—Pauvre mignonne! fit la grand'mère, violemment émue.

—Pourtant, dit-elle ensuite, tu aurais souffert davantage, ma pauvre enfant, si tu avais été trahie après….

—Peut-être ne m'aurait-il pas trahie….

—Qui trahit avant trahit après, mon enfant … quand on a l'habitude de la trahison … c'est comme lorsqu'on a l'habitude de l'ivresse … qui a bu boira…. qui a trahi, trahira. Crois en l'expérience d'une femme qui a passé par là, ma chérie, et qui sait ce que l'on souffre d'être trahie … qui a vu ses plus belles années assombries, empoisonnées par les mensonges et les perfidies de l'être en lequel elle avait eu la faiblesse de croire, et qu'elle eut longtemps, même après ses tromperies, la folie d'aimer…. D'ailleurs, tu aurais commis une mauvaise action, mon enfant, en arrachant cet homme à une femme à qui il a fait sans doute des promesses, qui lui a peut-être voué sa vie, et à un enfant qui tient de lui l'existence et à qui il doit, lui, son affection et ses soins….

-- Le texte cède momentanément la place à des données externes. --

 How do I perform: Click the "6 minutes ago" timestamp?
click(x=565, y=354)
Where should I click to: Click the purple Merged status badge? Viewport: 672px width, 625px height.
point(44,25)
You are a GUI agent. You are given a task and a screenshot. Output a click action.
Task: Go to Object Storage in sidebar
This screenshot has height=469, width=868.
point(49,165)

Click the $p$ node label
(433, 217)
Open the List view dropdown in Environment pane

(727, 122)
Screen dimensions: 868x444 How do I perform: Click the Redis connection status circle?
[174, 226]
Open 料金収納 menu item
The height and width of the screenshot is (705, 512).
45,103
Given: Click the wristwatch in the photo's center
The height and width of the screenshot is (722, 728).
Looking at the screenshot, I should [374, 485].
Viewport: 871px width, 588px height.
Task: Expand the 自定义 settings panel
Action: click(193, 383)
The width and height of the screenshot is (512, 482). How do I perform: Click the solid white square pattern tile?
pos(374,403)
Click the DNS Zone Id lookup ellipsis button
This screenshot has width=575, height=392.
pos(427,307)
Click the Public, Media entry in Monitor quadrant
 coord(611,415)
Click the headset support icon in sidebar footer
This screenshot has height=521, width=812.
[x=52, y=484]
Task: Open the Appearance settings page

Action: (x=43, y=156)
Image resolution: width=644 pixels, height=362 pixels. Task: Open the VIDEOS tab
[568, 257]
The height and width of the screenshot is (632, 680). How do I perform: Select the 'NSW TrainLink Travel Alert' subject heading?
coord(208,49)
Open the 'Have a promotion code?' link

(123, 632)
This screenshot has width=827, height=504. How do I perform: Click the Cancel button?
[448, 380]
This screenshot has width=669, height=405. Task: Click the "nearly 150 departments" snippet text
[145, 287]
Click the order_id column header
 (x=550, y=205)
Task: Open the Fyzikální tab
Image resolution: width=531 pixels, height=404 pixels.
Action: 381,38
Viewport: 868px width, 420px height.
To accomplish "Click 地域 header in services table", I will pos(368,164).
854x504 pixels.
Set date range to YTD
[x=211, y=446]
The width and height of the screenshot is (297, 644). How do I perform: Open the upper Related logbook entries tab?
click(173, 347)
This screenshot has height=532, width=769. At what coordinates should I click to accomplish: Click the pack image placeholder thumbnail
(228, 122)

A ces paroles, qui lui rappelaient toute l'horreur des révélations faites, Laurence fit un geste comme pour écarter d'elle une vision trop funeste, et elle dit:

—Oui, grand'mère, ne parlons plus de cela, ni de lui. Je t'aime!

Et, d'un mouvement charmant, plein de confiante affection, elle se jeta dans les bras de sa grand'mère, qui se refermèrent sur elle, tout frémissants de tendresse.

—Plus tard, dit madame de Frémilly, quand tu connaîtras mieux la vie, tu me remercieras, tu me remercieras comme l'opéré remercie le chirurgien qui lui a déchiré la chair pour lui conserver l'existence.

—C'est mon coeur que vous avez déchiré, grand'mère, fit la pauvre fille, et, je ne sais pas si je ne mourrai pas de cette blessure!

—Non, ma chérie, non, s'écria madame de Frémilly, tu ne mourras pas, car je suis-là, moi, pour te soigner…. Je suis là pour te consoler et t'aimer.